16. Q: What is the Monroe-Kellie doctrine?
A: It states that the skull is a rigid compartment; the volume of intracranial contents
(brain, blood, CSF) must remain constant. An increase in one must be compensated by a
decrease in another to prevent a rise in intracranial pressure (ICP).

17. Q: What is the primary excitatory neurotransmitter in the brain, and what is its
pathophysiologic role in seizures and neuronal injury?
A: Glutamate. In excess, it causes excitotoxicity via overstimulation of NMDA and AMPA
receptors, leading to calcium influx and cell death.

18. Q: In Parkinson's disease, which neurotransmitter-producing cells degenerate in the
substantia nigra?
A: Dopaminergic neurons.

19. Q: What is the difference between ischemic and hemorrhagic stroke in terms of initial CT
scan findings?
A: Ischemic strokes may not appear immediately on CT (often hypodense after hours).
Hemorrhagic strokes appear as hyperdense (bright white) areas immediately.

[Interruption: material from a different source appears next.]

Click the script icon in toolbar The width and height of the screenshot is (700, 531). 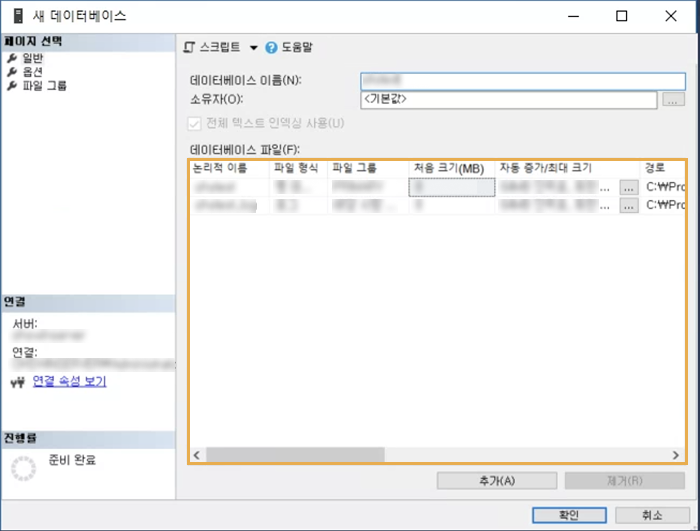click(x=190, y=47)
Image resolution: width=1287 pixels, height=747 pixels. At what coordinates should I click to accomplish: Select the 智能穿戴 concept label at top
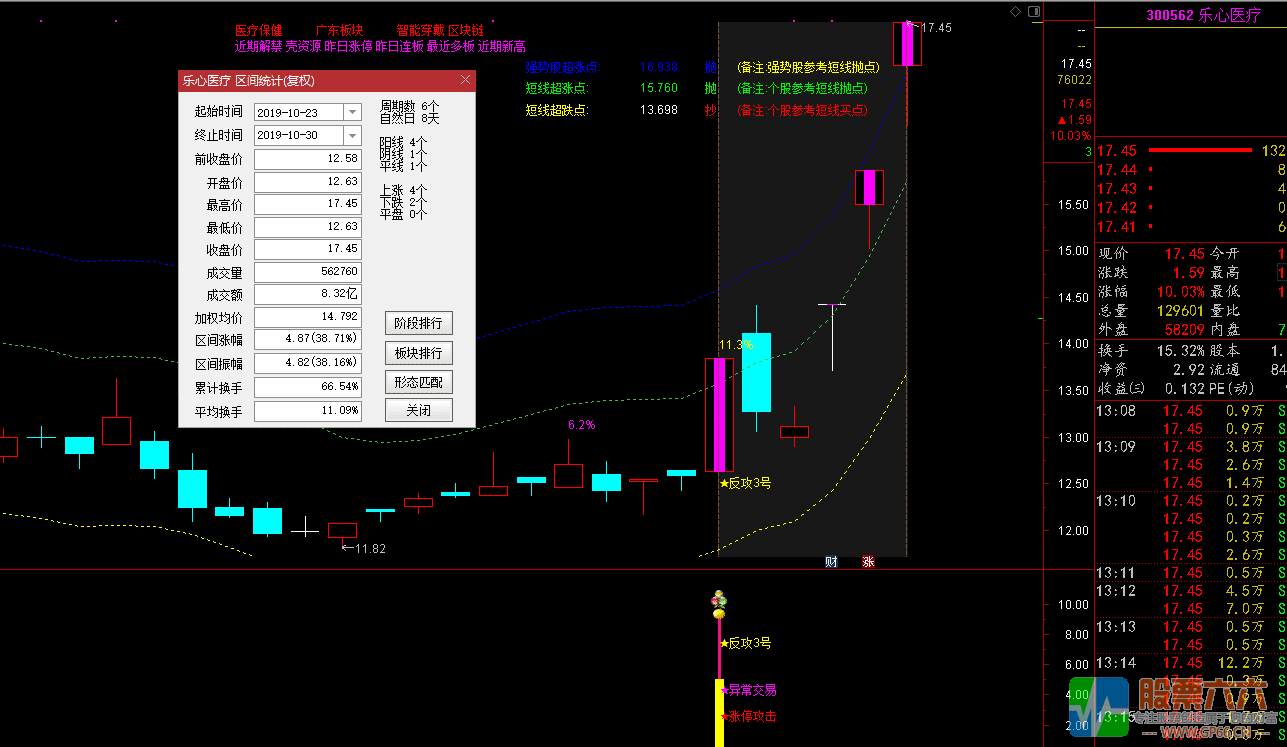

20. Q: What is the hallmark pathophysiologic finding in Alzheimer's disease?
A: Extracellular amyloid-beta plaques and intracellular neurofibrillary tangles composed
of hyperphosphorylated tau protein.

Cardiovascular Pathophysiology

21. Q: Describe the pathogenesis of atherosclerosis, starting with endothelial injury.
A: Endothelial injury → inflammation and LDL accumulation in intima → macrophage
uptake forming foam cells → fatty streak → fibrous plaque → complicated plaque
(rupture, thrombosis).

22. Q: What is the primary compensatory mechanism in the early stages of heart failure
with reduced ejection fraction (HFrEF)?
A: Activation of the sympathetic nervous system (increased heart rate, contractility) and
the renin-angiotensin-aldosterone system (RAAS) to maintain cardiac output.

23. Q: Differentiate between stable angina and unstable angina.
A: Stable angina: predictable chest pain with exertion, relieved by rest/nitrates, due to
fixed coronary stenosis. Unstable angina: pain at rest, increasing in frequency/severity,
due to ruptured plaque with non-occlusive thrombus.